GOPUSA via OneNewsNow ^ | 15 May 2015 | Bill Bumpas
A media watchdog was paying attention this week when President Obama singled out Fox News for influencing the debate over poverty.
The President forgot to point out how the liberal media has been framing the discussion for the last 50 years, says Rich Noyes with the Media Research Center.
The media could also improve its coverage, he says, by analyzing the massive federal spending to conduct the "War on Poverty" launched by Lyndon Johnson in 1964.
"So I think we can have a real debate about this without stigmatizing Fox News or others as being somehow anti-poor if they want to take a real critical look at the effectiveness of government spending," Noyes tells OneNewsNow.
Speaking on the subject of poverty Tuesday at Georgetown University, the President accused Fox News of portraying poor people as lazy who "just want a free Obama phone."

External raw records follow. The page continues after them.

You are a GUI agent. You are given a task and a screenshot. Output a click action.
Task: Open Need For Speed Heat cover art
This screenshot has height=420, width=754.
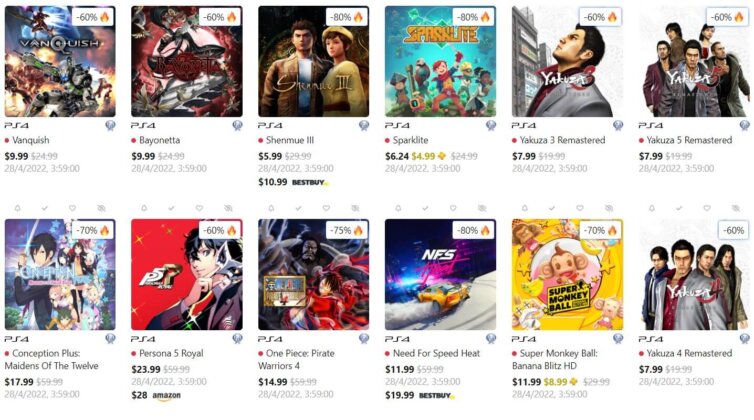[x=440, y=274]
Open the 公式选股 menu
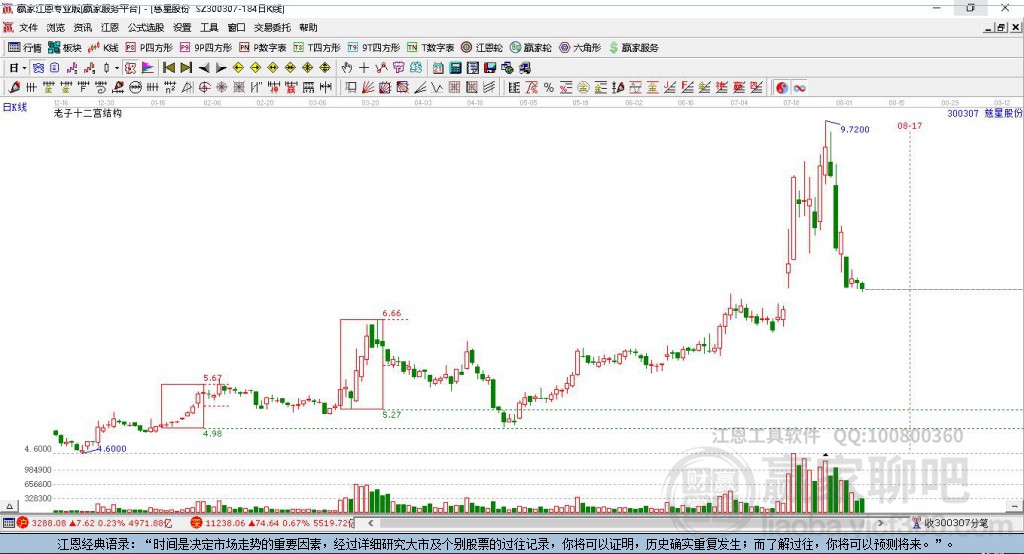The height and width of the screenshot is (554, 1024). pyautogui.click(x=144, y=27)
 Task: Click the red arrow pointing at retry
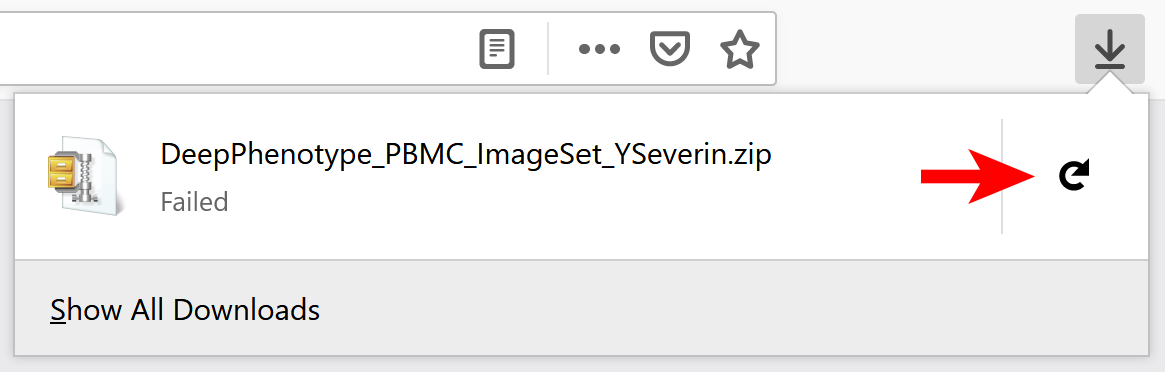pyautogui.click(x=979, y=176)
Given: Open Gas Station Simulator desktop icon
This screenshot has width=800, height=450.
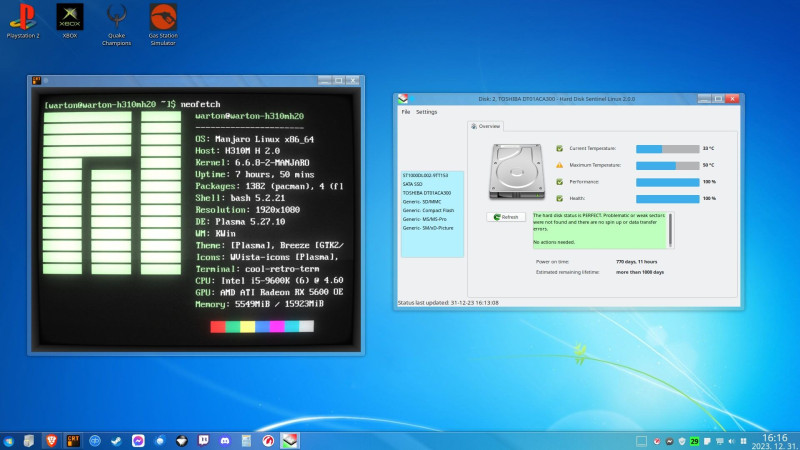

He said Fox's coverage is influencing political leaders, naming the Republican leaders in the House and Senate.
"If we're going to change how John Boehner and Mitch McConnell think," Obama said, "we're going to have to change how our body politics thinks, which means we're going to have to change how the media reports on these issues."
Fox News reported on the "Obama phones" in 2012, using a video that went viral of a black woman who told the camera, "Keep Obama as president. He gave us a phone."
The story highlighted troubles of a federal program called Lifeline, which helps poor Americans get federally subsidized phone service. But the story also quoted a Democratic U.S. senator criticizing the program after she received Lifeline mail telling her she was eligible.
The program cost taxpayers $1.6 billion in 2012 according to the story.
Obama has vilified the conservative 24-hour news channel since the beginning of his presidency.
"Over the weekend, White House communications director Anita Dunn announced the official beginning of the Obama administration's war with Fox News," New York Magazine declared on October 12, 2009, three years before the "Obama phone" story ran on the air.
Noyes says the liberal media could use its influence to expose welfare fraud and waste -the main topic of the Lifeline story from 2012.
"They can change their coverage by digging into that side of the story a little more intensively then they have," he says. "And I think that might change perhaps the way politicians like Barak Obama think about poverty."